Application Security – The Neglected Threat
When companies like Microsoft or Oracle develop software, they have massive teams who’s only job is to try and find bugs in the software. They also have made significant investments automated tools to help with software quality assurance. Still Microsoft usually patches 10-20 new bugs month after month. Oracle often patches 100 bugs a quarter.
Given these example company’s results in spite of major investments in technology and people, what does that mean for the average software development shop that doesn’t have the tools, personnel or budget that these major software shops have.
Security Compass, a Canadian company that assists Fortune 500 companies with software security issues, conducted a study of financial institutions application security practices.
Here are some of the findings of the report:
- While most financial institutions have created security development lifecycle practices, very few of them can actually validate how well they are doing at following them.
- Three out of four rate application security as a critical or high priority
- 89% use the BSIMM (Building Security In Maturity Model) while almost all of the others use some form of framework or standard.
- When it comes to metrics to measure how effective these frameworks are, most do not have a robust KPI measurement process.
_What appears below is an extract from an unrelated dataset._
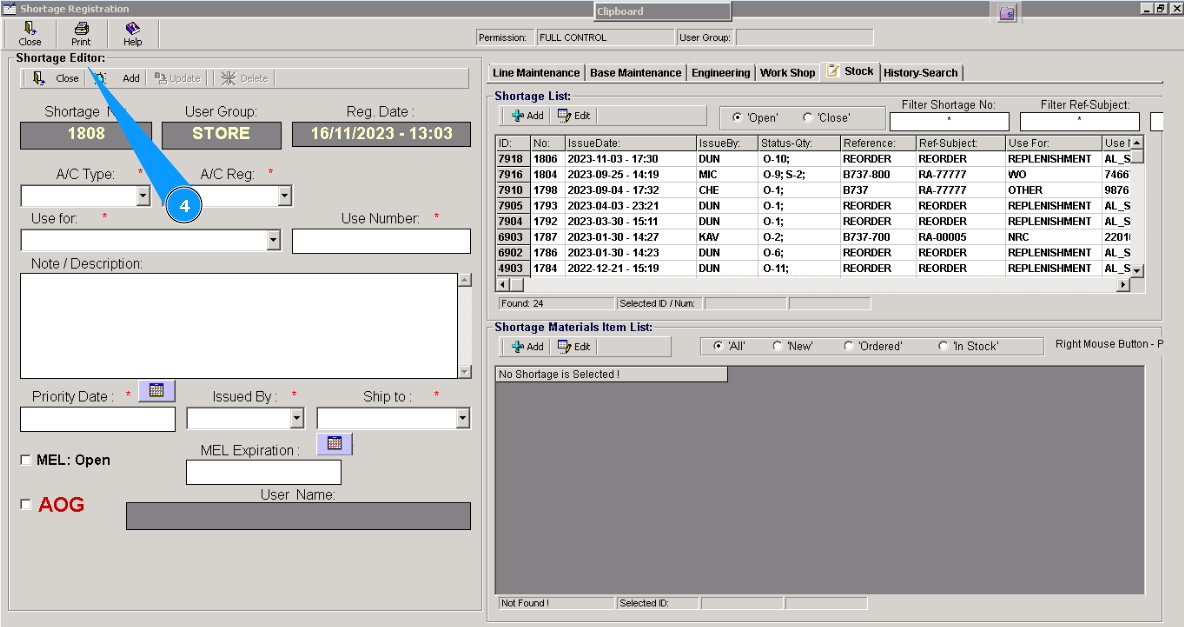Click Add in the Shortage List toolbar
Viewport: 1184px width, 627px height.
click(x=527, y=116)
Many measure raw vulnerability counts (77%), which is a very basic measurement.
- Less than half measure how long it takes to fix bugs.
- Only a little more than a third track whether developers actually use the security tools called for in the policies.
- The study showed that 58% of the banks use some third party software, but less than half of the financial institutions require their vendors to have a security development lifecycle process or even an application security policy.
These results are from financial institutions where security and process are usually front and center. If this is the reality for organizations which have a high security awareness profile, how does the average organization rank on security process and practices. Likely, those organizations don’t rank very well.
Smaller development shops – say with less than 50 developers likely don’t have a security development lifecycle (SDLC) process at all. The likely don’t have automated tools to detect bad coding practices and they likely have a small (to no) quality assurance department. If they do have a software QA department, that department is likely looking for functionality problems and not security issues and is not trained to find security problems.
If the software is developed under a development contract, that contract likely does not specify the requirements for an SDLC process or for any of the the other security processes that large software development shops have.
In addition, they likely do not conduct third party, independent, penetration tests to attempt to find those security issues.
As a result, it is likely that those custom applications are a hacker’s dream gateway into your organization and you likely will never know.
Companies that develop their own, or contract for the development of, custom software development – including web sites – need to up their game if they want to keep hackers out. If they don’t, the hackers will continue to quietly thank them.
Information for this post came from Dark Reading.